Here is a block of records. Copy every line in it that includes "node".
[[ DATASET ENTRIES open ]]
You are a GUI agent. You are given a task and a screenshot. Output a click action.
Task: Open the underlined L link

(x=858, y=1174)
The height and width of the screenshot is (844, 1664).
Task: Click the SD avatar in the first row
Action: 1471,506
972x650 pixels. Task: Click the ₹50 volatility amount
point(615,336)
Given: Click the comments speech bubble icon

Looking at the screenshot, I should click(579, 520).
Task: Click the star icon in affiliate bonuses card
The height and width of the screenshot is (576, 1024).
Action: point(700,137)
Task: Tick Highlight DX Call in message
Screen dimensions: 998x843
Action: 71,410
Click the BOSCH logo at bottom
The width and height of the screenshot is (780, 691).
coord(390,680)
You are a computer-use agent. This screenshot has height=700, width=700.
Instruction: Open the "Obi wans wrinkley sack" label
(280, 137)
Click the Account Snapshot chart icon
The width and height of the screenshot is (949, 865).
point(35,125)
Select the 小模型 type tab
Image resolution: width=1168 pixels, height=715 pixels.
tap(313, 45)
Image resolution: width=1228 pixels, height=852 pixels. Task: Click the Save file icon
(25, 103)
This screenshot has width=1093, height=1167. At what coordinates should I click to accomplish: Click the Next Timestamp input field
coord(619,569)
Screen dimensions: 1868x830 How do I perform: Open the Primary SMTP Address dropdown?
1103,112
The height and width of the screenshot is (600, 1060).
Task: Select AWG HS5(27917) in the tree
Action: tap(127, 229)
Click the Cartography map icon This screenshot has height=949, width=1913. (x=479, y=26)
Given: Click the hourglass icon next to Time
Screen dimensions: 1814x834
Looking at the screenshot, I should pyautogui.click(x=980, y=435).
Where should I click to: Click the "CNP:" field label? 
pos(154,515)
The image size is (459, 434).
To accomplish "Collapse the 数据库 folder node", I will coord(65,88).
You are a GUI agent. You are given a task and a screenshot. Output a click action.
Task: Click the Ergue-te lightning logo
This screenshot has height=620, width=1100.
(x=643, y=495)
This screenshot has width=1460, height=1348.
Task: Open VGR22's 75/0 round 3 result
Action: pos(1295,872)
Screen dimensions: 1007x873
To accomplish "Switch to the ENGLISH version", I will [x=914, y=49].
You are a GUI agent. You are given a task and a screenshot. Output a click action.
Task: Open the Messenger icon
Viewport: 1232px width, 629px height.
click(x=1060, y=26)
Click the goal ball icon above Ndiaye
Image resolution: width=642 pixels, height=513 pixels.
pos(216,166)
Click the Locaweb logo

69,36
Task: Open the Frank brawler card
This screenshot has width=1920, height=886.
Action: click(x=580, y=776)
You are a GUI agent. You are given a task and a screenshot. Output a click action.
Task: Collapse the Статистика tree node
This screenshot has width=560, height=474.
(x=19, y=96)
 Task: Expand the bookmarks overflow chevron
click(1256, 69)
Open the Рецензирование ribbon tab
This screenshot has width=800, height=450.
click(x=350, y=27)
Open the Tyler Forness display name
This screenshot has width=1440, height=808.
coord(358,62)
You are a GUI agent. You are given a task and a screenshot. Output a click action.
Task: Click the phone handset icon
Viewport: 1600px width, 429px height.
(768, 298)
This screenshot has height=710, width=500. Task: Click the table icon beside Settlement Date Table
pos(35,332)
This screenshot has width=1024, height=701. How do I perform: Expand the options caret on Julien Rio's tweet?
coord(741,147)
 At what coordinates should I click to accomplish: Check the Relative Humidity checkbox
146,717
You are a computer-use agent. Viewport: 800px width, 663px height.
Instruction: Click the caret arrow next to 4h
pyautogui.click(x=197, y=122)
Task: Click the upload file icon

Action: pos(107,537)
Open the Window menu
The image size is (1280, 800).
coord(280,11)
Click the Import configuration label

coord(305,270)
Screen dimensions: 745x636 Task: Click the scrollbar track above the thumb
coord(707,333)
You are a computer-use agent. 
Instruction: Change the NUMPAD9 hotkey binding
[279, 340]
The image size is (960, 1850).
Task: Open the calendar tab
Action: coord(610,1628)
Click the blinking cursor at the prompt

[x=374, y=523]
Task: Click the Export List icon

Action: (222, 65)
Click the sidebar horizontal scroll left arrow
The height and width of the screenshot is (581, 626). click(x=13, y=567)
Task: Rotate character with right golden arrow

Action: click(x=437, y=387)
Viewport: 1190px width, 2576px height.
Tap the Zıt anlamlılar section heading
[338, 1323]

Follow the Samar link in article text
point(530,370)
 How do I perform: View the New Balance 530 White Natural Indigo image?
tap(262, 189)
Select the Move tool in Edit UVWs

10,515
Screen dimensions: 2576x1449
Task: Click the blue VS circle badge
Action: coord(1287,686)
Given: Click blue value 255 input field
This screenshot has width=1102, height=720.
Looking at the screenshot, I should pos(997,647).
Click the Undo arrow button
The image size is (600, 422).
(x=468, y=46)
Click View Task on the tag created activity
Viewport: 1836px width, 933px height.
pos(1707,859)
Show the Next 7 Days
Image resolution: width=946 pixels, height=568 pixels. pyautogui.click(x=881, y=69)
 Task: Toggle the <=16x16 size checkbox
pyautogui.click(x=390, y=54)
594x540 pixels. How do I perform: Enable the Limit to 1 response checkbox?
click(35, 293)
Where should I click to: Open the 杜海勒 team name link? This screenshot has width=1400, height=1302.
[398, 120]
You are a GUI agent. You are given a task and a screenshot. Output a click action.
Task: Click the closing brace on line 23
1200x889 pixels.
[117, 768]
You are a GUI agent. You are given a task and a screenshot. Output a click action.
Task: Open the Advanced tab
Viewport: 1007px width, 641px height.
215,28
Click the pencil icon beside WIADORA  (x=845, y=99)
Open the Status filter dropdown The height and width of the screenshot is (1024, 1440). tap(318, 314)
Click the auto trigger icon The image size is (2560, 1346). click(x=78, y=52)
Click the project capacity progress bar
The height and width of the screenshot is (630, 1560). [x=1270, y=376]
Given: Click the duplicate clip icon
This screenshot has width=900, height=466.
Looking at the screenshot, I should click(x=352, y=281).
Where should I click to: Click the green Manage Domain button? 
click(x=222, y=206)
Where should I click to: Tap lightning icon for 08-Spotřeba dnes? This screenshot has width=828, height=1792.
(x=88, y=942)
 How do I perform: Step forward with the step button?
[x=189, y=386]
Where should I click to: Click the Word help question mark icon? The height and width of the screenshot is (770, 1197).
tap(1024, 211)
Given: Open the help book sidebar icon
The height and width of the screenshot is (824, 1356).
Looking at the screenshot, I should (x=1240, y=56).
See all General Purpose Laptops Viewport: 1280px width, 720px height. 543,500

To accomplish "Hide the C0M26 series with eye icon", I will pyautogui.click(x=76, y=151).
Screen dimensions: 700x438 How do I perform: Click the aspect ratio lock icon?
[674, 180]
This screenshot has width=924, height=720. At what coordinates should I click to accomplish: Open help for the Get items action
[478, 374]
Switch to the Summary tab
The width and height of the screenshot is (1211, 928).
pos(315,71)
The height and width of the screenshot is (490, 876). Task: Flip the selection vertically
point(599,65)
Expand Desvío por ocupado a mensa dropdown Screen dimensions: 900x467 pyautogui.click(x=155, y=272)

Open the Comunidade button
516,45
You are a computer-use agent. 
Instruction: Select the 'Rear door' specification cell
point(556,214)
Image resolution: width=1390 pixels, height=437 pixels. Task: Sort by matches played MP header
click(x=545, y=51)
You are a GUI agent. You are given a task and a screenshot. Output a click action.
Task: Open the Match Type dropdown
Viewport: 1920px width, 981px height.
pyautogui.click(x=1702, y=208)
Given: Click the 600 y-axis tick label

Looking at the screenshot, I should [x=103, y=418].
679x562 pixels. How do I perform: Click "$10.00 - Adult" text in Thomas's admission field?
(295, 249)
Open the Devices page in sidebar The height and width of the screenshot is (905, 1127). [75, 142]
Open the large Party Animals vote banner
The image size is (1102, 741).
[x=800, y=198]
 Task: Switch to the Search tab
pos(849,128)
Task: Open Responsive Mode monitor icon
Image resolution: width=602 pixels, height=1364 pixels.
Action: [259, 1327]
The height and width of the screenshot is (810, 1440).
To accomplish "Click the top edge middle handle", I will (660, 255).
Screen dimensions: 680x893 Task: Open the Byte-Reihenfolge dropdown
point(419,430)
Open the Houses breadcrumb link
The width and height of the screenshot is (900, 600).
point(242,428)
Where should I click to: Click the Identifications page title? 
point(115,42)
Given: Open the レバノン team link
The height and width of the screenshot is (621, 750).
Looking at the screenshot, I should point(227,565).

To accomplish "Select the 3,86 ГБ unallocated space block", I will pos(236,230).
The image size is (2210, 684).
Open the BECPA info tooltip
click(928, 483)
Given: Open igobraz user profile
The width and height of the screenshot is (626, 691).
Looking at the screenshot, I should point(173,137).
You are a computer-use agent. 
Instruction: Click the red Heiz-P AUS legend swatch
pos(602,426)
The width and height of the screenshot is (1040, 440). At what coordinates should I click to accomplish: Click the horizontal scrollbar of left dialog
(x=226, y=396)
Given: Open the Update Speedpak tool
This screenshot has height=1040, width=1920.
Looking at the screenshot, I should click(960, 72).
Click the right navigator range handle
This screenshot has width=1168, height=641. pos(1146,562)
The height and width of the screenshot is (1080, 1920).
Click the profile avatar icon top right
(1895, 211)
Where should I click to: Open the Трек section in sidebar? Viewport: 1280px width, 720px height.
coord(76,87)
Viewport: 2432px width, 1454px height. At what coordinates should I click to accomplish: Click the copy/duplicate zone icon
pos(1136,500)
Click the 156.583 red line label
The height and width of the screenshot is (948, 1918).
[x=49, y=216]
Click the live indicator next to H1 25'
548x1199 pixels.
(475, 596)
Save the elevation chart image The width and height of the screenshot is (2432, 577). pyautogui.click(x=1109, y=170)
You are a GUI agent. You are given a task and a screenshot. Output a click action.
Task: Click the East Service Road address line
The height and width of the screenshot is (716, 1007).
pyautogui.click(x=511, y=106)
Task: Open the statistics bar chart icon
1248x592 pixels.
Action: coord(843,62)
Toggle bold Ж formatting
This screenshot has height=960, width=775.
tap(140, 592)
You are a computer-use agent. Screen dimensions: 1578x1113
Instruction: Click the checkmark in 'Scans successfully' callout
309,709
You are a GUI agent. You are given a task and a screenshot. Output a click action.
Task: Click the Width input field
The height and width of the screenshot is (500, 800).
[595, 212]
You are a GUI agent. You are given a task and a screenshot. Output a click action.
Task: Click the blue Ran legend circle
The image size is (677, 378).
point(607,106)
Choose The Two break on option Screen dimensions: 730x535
[[ DATASET ENTRIES closed ]]
◆ **ANSWER FOR THIS EXERCISE**:
To accomplish "Collapse the 数据库 folder node", I will coord(65,88).
Task: Collapse the Статистика tree node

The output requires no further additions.